What you will do. Could you write out the records below exactly, without omitting a line?

Stored items.
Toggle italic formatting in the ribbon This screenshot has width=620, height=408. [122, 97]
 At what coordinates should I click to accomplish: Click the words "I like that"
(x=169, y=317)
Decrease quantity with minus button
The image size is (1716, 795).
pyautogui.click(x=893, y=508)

Answer to this problem.
Toggle italic formatting in the ribbon This screenshot has width=620, height=408. [122, 97]
 At what coordinates should I click to accomplish: Click the words "I like that"
(x=169, y=317)
Decrease quantity with minus button
The image size is (1716, 795).
pyautogui.click(x=893, y=508)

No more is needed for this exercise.